**What to produce**
In the records below, find the line with "The width and height of the screenshot is (800, 800).", then copy each line exactly until you have copied the line with "You are a GUI". Leave any picture out.

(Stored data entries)
——
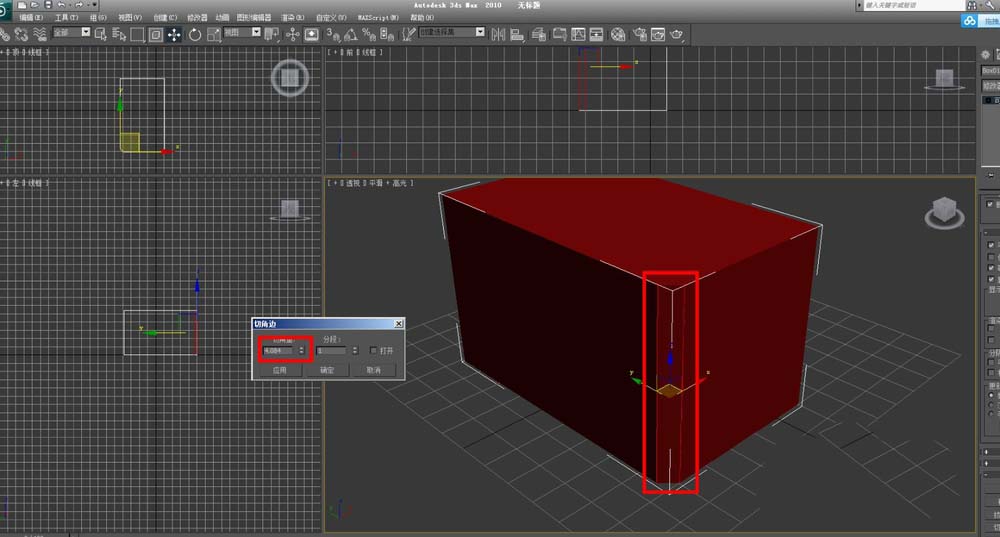Click the chamfer amount spinner arrows
This screenshot has height=537, width=1000.
tap(302, 351)
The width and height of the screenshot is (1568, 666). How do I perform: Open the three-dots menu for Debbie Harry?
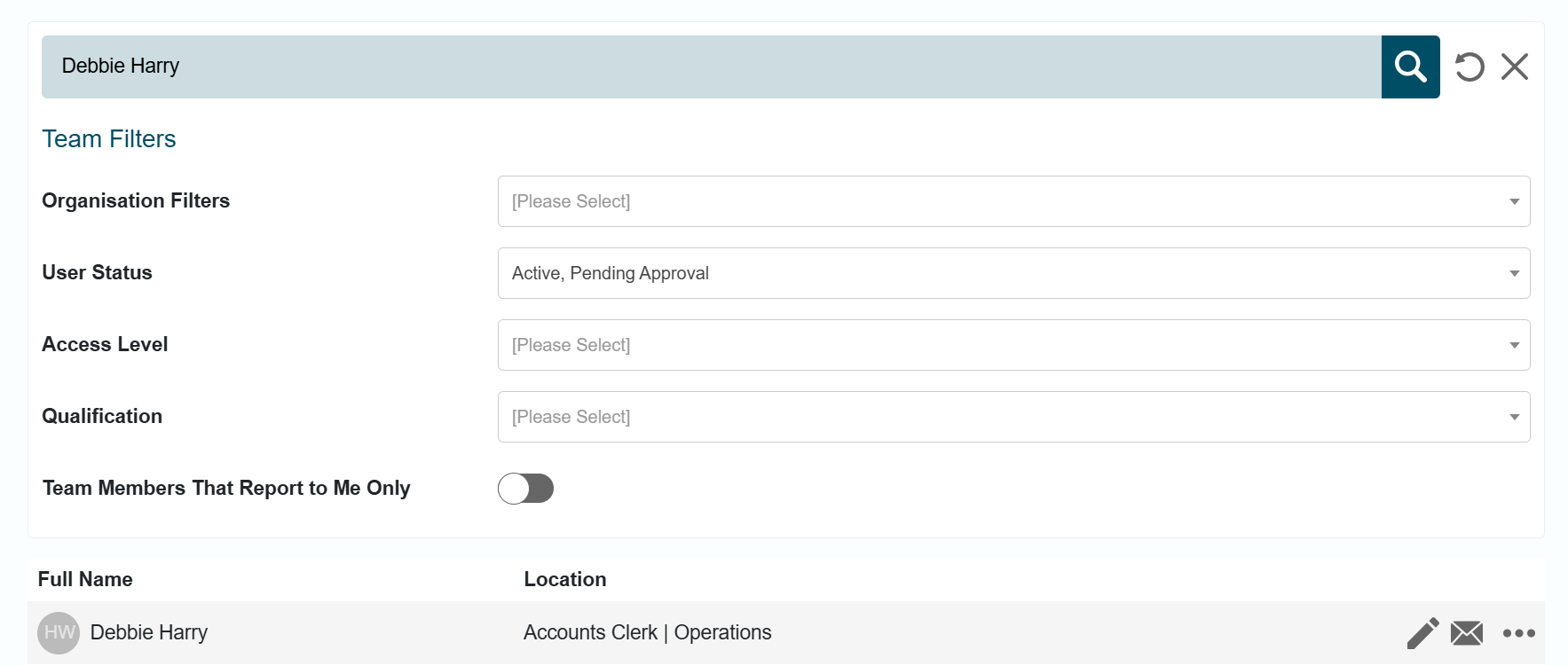pos(1519,633)
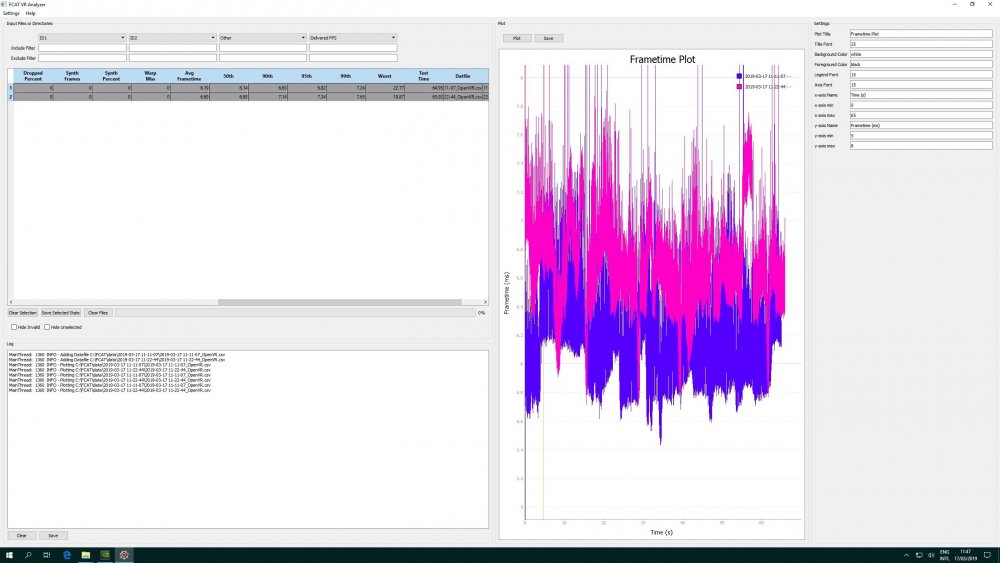Open the Windows Start menu

(x=8, y=554)
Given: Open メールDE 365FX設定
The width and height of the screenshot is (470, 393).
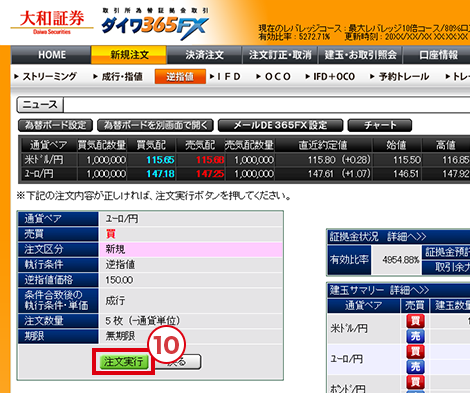Looking at the screenshot, I should pyautogui.click(x=280, y=125).

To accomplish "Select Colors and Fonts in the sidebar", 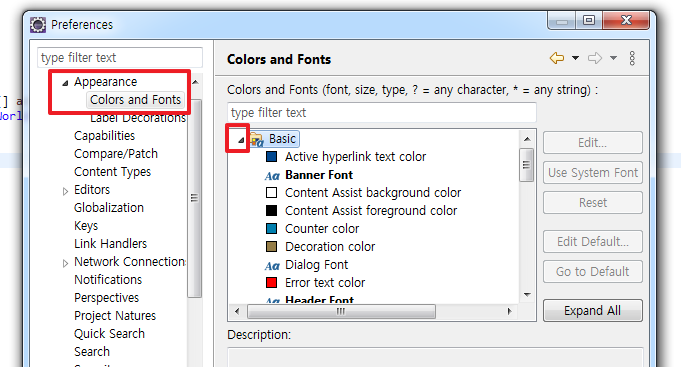I will (x=136, y=100).
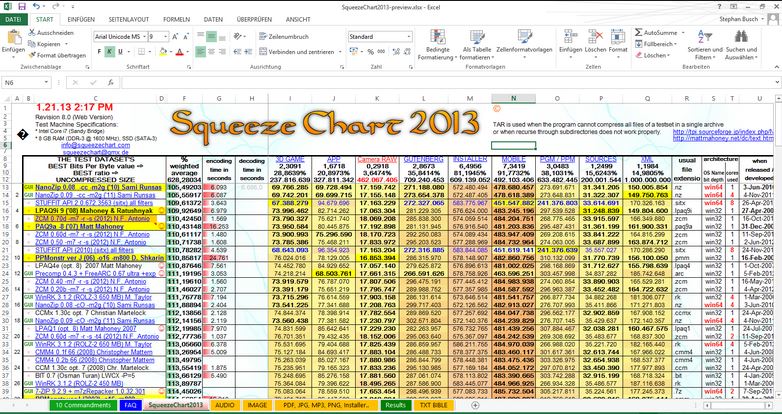Click Verbinden und zentrieren button
The height and width of the screenshot is (414, 782).
(297, 52)
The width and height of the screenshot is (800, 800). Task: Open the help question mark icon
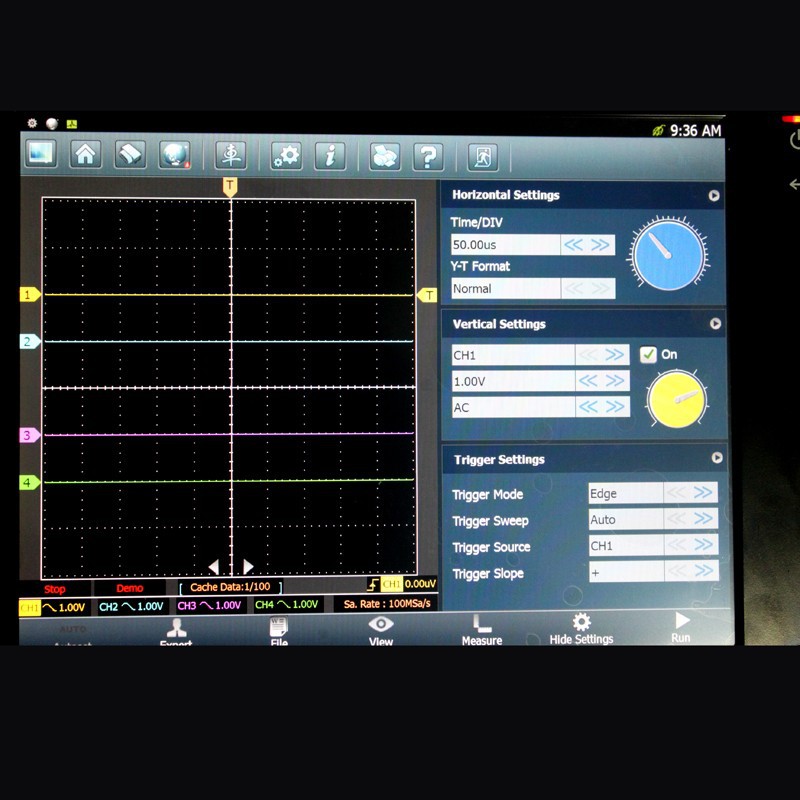pyautogui.click(x=428, y=155)
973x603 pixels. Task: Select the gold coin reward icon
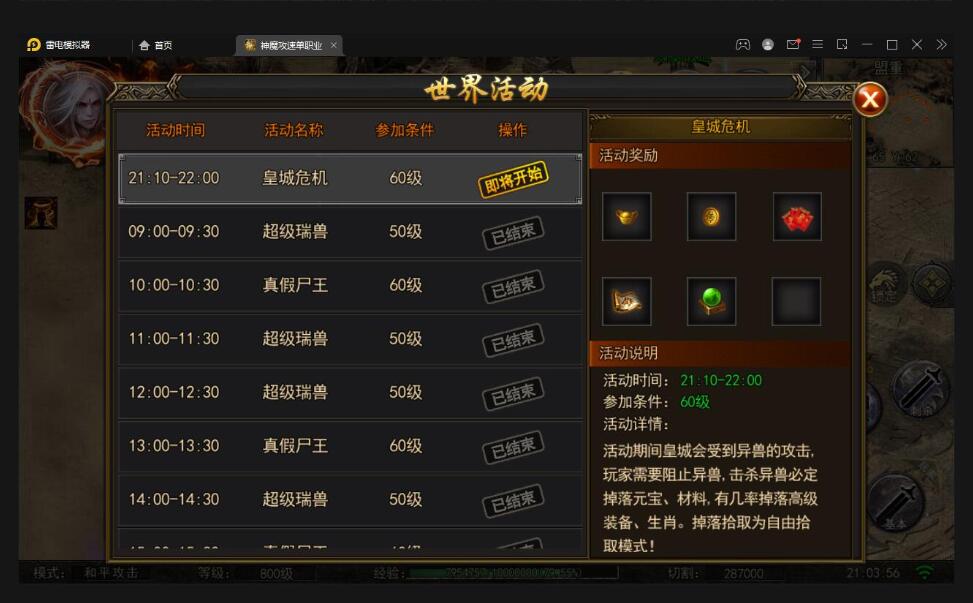coord(712,217)
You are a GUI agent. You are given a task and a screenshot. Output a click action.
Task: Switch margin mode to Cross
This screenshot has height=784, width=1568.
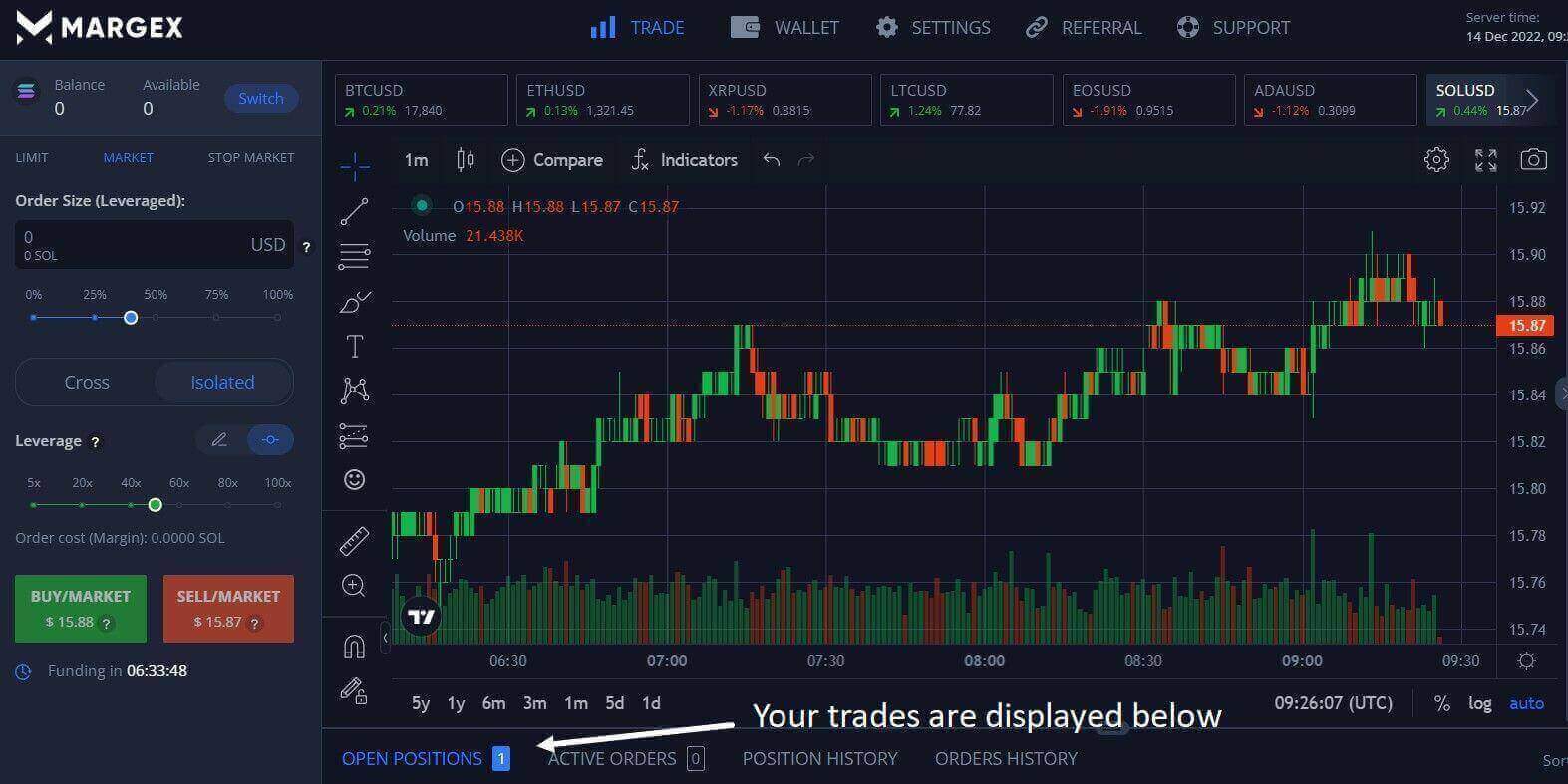pos(87,383)
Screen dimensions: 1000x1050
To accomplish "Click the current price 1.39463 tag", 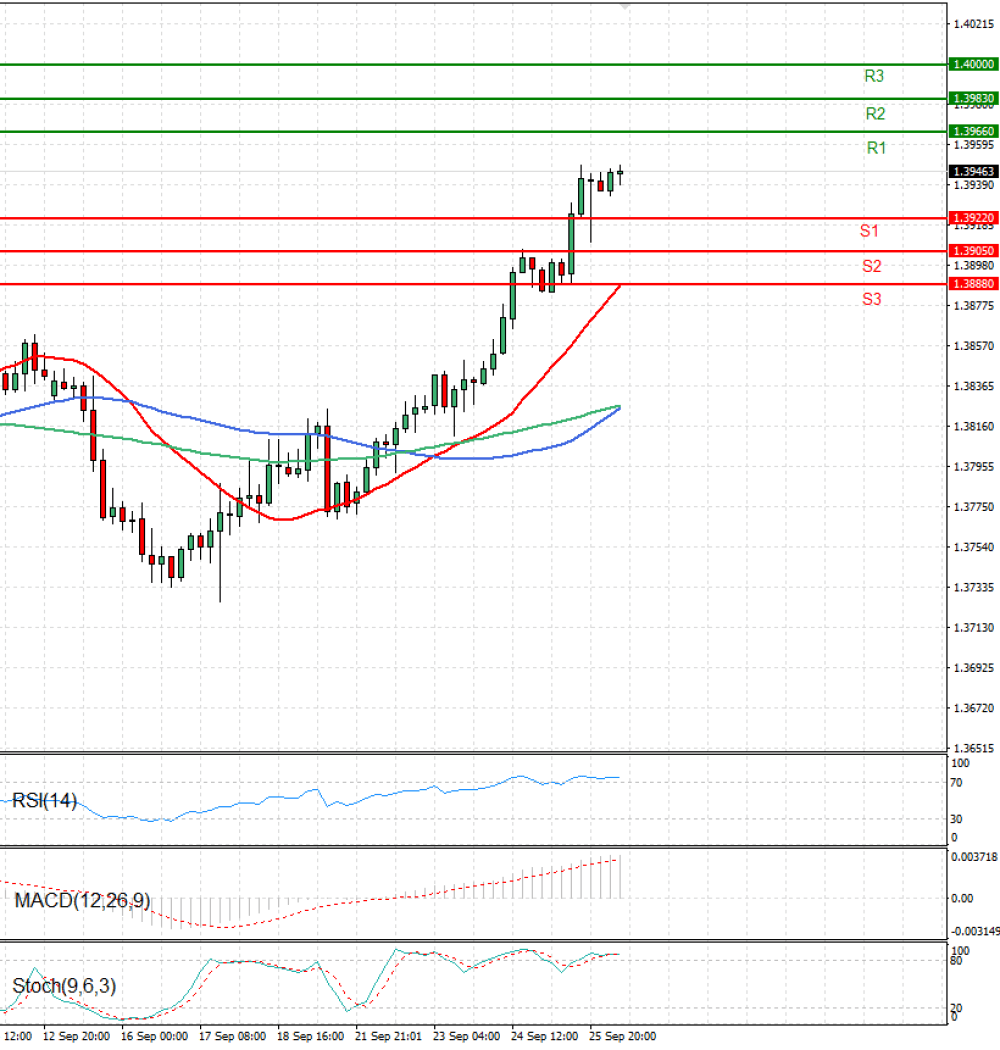I will (973, 172).
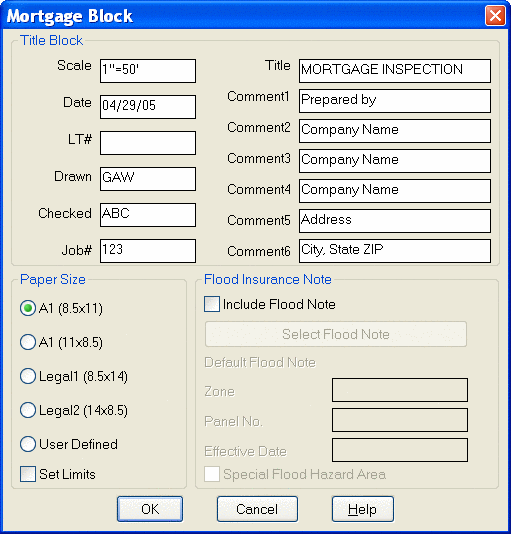Click the Checked field containing ABC
The image size is (511, 534).
pyautogui.click(x=148, y=215)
——
**Written answer**
The width and height of the screenshot is (800, 800). Task: Open the help question mark icon
pyautogui.click(x=428, y=155)
973x603 pixels. Task: Select the gold coin reward icon
coord(712,217)
You are a GUI agent. You are given a task and a screenshot. Output a click action.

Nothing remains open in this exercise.